**EXERCISES:**
1. Could you copy the court opinion from "On June 13, 1925, in" up to and including "reverse the judgment."?
2. According to the defendant's testimony in the court opinion, why did he refuse to take the loan? Answer in one to three sentences.

**EXERCISE TEXT:**
240 Ill. App. 28 | Ill. App. Ct. | 1926
delivered the opinion of the court.
On June 13, 1925, in an action in assumpsit, plaintiffs recovered a judgment for $3,000, after verdict, against defendant in said superior court for commissions for negotiating a loan of $50,000 on certain Chicago real estate, improved by an apartment building and owned by defendant, which loan defendant after-wards refused to accept. It is sought by this appeal to reverse the judgment.
On January 21, 1924, plaintiffs were engaged in the business, as brokers, in Chicago, of negotiating loans on real estate, and on that day, in their office, defendant signed a written application, wherein he authorized them to negotiate for him “a bond issue mortgage loan” for $50,000 on said property, for the period of 5 years at the interest rate of 6 per cent per annum, and agreed to pay them for so doing a commission of 6 per cent on the amount of the loan ($3,000), and usual expenses. It is stated in the application that “fire insurance in the amount of $50,-000 is to be placed by you (plaintiffs) during the pendency of the loan,” and that “this application, unless accepted by you within five days, Sundays and holidays excepted, shall become void.” Plaintiffs immediately negotiated with the firm of H. P. Kransz & Co., mortgage brokers in Chicago, in the endeavor to get it to make the loan, and on the following day, after viewing the property, etc., Kransz & Co. notified plaintiffs that they would loan to defendant the $50,-000 requested, and plaintiffs, within the five days, notified defendant in writing that they had accepted defendant’s application. Shortly thereafter defendant called at their office and an interview was had concerning the details of consummating the loan. Defendant testified that at this interview Milton J. Krensky demanded the placing of more insurance than the $50,000 mentioned in the application, and that as a result of this demand he, (defendant) shortly thereafter refused to take the loan and further negotiations with plaintiffs ceased. Said Krensky denied that any such demand was made. There was evidence tending to show that the firm of Kransz & Co. was at all times ready, willing and able to loan to defendant the $50,000 on the terms mentioned in the application.

**RECORDS PROVIDED:**
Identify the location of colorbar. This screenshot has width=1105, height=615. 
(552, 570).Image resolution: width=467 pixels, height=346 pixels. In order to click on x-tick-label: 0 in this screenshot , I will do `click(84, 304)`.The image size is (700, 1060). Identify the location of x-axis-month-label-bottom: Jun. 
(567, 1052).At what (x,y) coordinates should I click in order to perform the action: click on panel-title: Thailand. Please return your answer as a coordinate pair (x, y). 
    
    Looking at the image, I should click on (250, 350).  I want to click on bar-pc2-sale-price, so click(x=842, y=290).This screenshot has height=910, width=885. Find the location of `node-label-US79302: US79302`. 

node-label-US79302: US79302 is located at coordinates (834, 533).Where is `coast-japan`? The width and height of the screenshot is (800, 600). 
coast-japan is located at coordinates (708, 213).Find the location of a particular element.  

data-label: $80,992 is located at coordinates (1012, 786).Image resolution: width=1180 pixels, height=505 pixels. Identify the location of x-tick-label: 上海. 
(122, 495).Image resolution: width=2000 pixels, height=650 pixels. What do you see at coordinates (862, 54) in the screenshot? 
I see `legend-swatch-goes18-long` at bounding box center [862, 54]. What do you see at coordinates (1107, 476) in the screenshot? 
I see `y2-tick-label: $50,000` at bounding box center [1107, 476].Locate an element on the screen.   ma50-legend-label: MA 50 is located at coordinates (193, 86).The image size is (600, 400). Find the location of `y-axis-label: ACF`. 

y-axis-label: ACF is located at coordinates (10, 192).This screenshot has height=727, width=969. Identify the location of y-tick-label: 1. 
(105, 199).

**RESPONSES PER TASK:**
1.
On June 13, 1925, in an action in assumpsit, plaintiffs recovered a judgment for $3,000, after verdict, against defendant in said superior court for commissions for negotiating a loan of $50,000 on certain Chicago real estate, improved by an apartment building and owned by defendant, which loan defendant after-wards refused to accept. It is sought by this appeal to reverse the judgment.

2. The defendant testified that at the interview in the plaintiffs' office, Milton J. Krensky demanded that he place more insurance than the $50,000 named in the application. As a result of that demand, the defendant refused the loan shortly afterward.